Old age, I am learning, is less about surviving years, and more about surviving memory.
It is the slow realization that we are, all of us, vessels with tiny cracks, unable to keep the precious water of our lives from seeping away.
It is waking up one morning and finding that the colors of certain days have faded, that names we once spoke like sacred mantras now hesitate on the tip of the tongue, trembling, uncertain.
It feels, sometimes, like trying to hold sand in a frail, trembling hand.
You press your fingers tightly together, willing the grains to stay. You whisper promises to the universe, bargains with the gods of memory. Let me keep this face. Let me remember this laugh. Let me hold onto the scent of rain on a stone path, or the feel of warm bread in the hands of my mother.
But the sand slips through anyway.
Because that is the nature of sand.
Because that is the nature of life.
No matter the strength of your grip, no matter the urgency of your longing, it escapes you — gently, steadily, unstoppably.
And in the end, you are left staring at your own empty hand, wondering if you ever held anything at all, or if it was all just an exquisite illusion of possession.
Yet, not all is lost.
Some grains stay, stubbornly caught in the creases and lines — in the small, unpolished places where time, for whatever mysterious reason, cannot quite reach.
A lullaby your mother sang, off-key, under a pale yellow moon.
The flicker of your child’s eyes the first time they called you by name.
The worn leather chair where your father read the newspaper every Sunday.
The shy smile of someone who loved you once, and perhaps still does, somewhere beyond the veils of this world.
These are not the grand monuments we try so hard to build in our minds.

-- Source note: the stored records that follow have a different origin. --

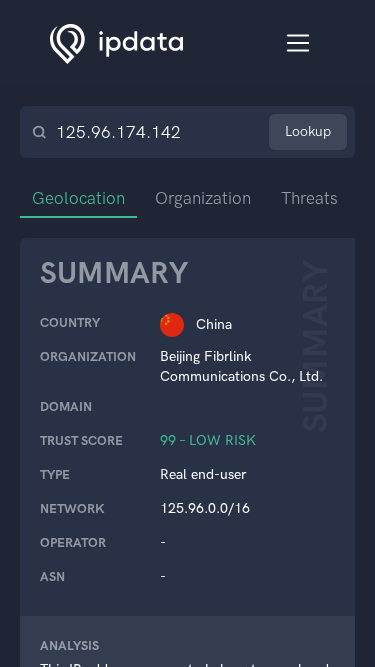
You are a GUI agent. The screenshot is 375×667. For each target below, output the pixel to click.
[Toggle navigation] (298, 43)
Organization (203, 198)
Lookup (308, 131)
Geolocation (78, 198)
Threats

They are not the detailed recollections we pride ourselves on, the precise dates and events neatly recorded in old diaries.
No, these are softer things.
Impressions. Whispers. Feelings.
They are what remain when everything else has surrendered to the tides.
The heart keeps them, even when the mind grows dim.
The soul, I think, tattoos them onto itself in invisible ink, where no erosion can touch them.
And perhaps that is enough.
Perhaps we were never meant to hold it all.
Perhaps we were meant to let the sands fall, to let memory scatter itself back into the world — enriching the soil, feeding the rivers, carried by the wind into someone else’s dreams.
There is a strange, sorrowful beauty in knowing we cannot possess our lives fully, even as we live them.
There is humility in recognizing that memory is a borrowed thing — something we cradle for a while, then set free when the time comes.
So today, I sit quietly with my handful of sand, letting it slip through my fingers without rage, without regret.
Grateful for the few shining grains that stay behind.
Grateful for having had them at all.